4

How can I understand the parsing of expressions like

a = b+++++b---c--;

in C?

I just made up the expression above, and yes, I can check the results using any compiler, but what I want to know is the ground rule that I should know to understand the parsing of such expressions in C.

Moeb
  • 10,527
  • 31
  • 84
  • 110
  • 1
    @Martin: if you can get 6.2/4 removed from the C standard as "who cares", then you can close this question "who cares" ;-p Daft examples can illustrate fundamentals. – Steve Jessop Oct 24 '10 at 23:03
  • 1
    Possible duplicate of [Why doesn't a+++++b work in C?](https://stackoverflow.com/questions/5341202/why-doesnt-ab-work-in-c) – phuclv Aug 13 '17 at 11:31

3 Answers3

5

From the standard 6.2(4):

If the input stream has been parsed into preprocessing tokens up to a given character, the next preprocessing token is the longest sequence of characters that could constitute a preprocessing token.

They even add the example:

EXAMPLE 2 The program fragment x+++++y is parsed as x ++ ++ + y, which violates a constraint on increment operators, even though the parse x ++ + ++ y might yield a correct expression.

So your statement:

a = b+++++b---c--; 

Is equivalent to:

a = b ++ ++ + b -- - c -- ;
Dingo
  • 3,305
  • 18
  • 14
  • 3
    That lexes it. Depending what the questioner means by "parse", you also need to use the operator precedence rules to construct an expression tree. – Steve Jessop Oct 23 '10 at 17:16
  • 2.1.1.2 Translation phases 7. [...] Preprocessing tokens are converted into tokens. [...] http://flash-gordon.me.uk/ansi.c.txt – starblue Oct 23 '10 at 17:25
  • 2
    Given the lack of spaces, I assume he means parsing into tokens. There isn't a valid expression tree for his example, anyway. – Dingo Oct 23 '10 at 19:19
  • "I assume he means parsing into tokens". Yes, that is what I meant. – Moeb Oct 28 '10 at 16:06
2

The operators involved are ++, --, + and -. Some parantheses and spaces will help here:

a = ((b++)++) + (b--) - (c--);

I don't know how parsing works exactly, but there's no ambiguity involved (OK, there is, see Dingo's answer), so I guess it could be done with some simple rules like:

  • One or more characters make a variable name, the most simple type of "expression"
  • Operators + and - combine two "expressions"
  • Operators ++ and -- are a suffix to an "expression"

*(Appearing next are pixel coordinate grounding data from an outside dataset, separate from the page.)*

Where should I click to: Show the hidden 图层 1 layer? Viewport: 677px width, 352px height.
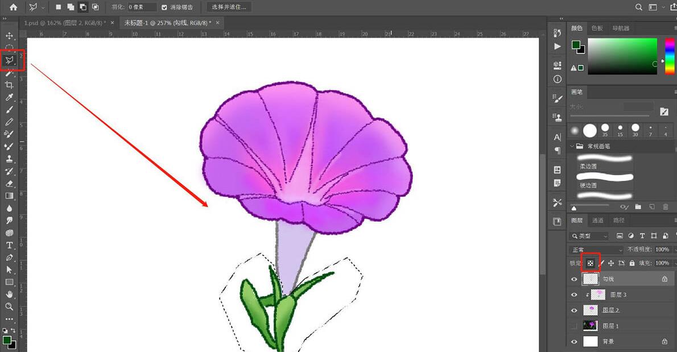click(x=574, y=324)
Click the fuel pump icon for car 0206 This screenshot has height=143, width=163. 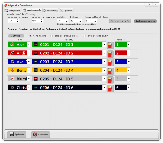[x=110, y=88]
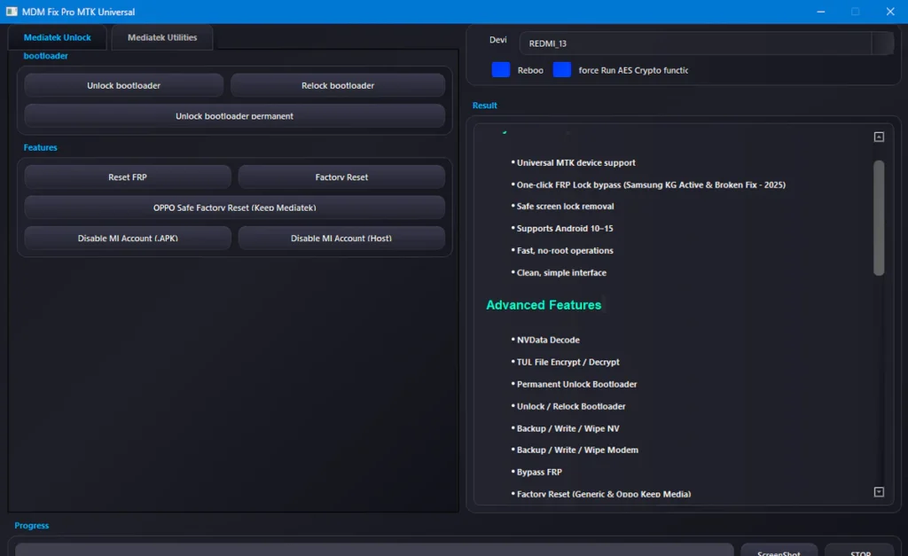
Task: Click the Result panel vertical scrollbar thumb
Action: [879, 217]
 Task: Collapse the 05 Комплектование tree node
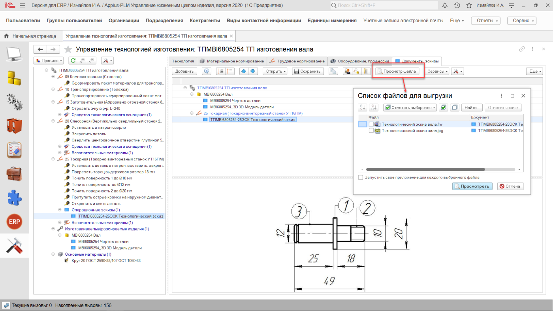(x=53, y=77)
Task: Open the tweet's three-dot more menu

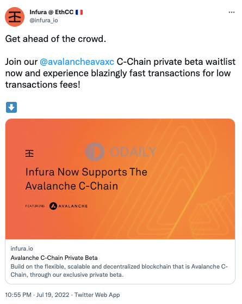Action: tap(232, 13)

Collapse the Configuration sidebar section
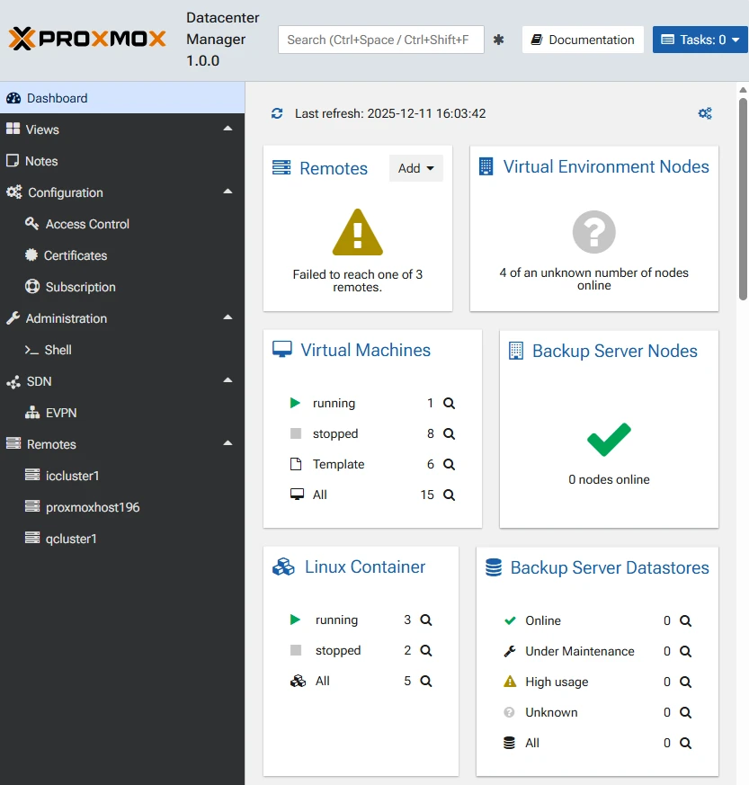(x=227, y=192)
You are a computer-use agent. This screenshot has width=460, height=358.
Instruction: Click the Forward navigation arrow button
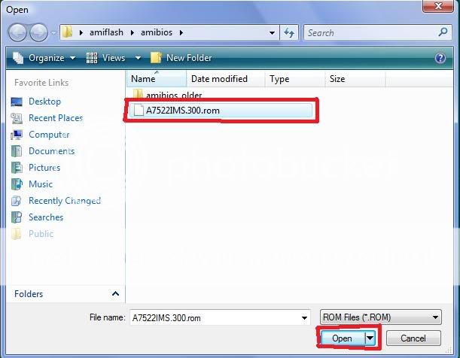click(38, 32)
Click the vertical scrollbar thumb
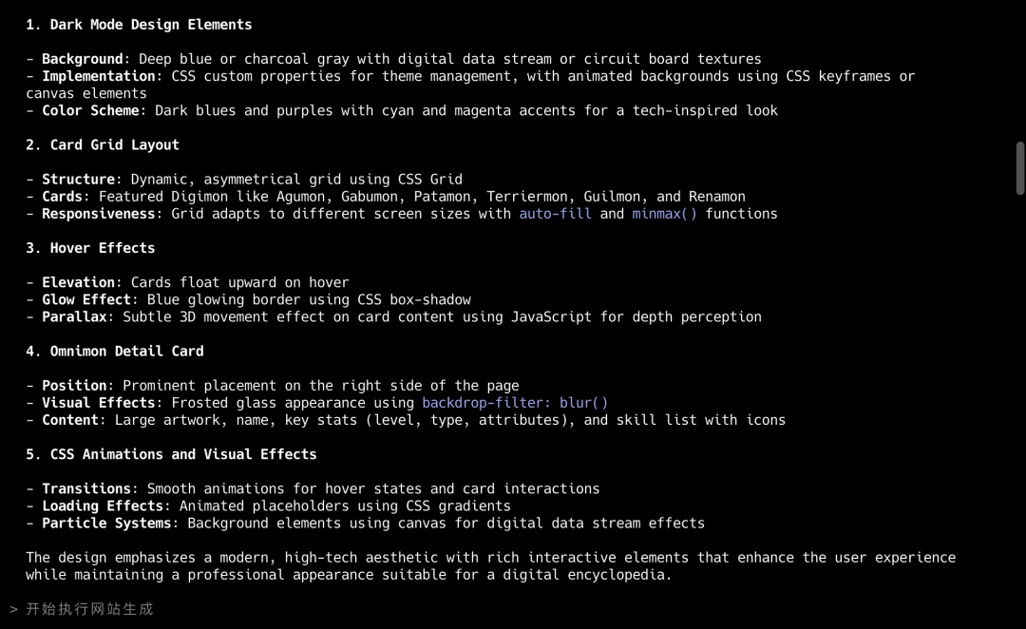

To remove the ambiguity, you can give ++ and -- a higher priority than + and -.

schnaader
  • 49,103
  • 10
  • 104
  • 136
1

I do know know how much are you familiar with parsers, so just in case: http://en.wikipedia.org/wiki/LL_parser

If you need a formal grammar description, take a look at description for parser generator: https://javacc.dev.java.net/servlets/ProjectDocumentList?folderID=110

ika
  • 1,889
  • 2
  • 12
  • 9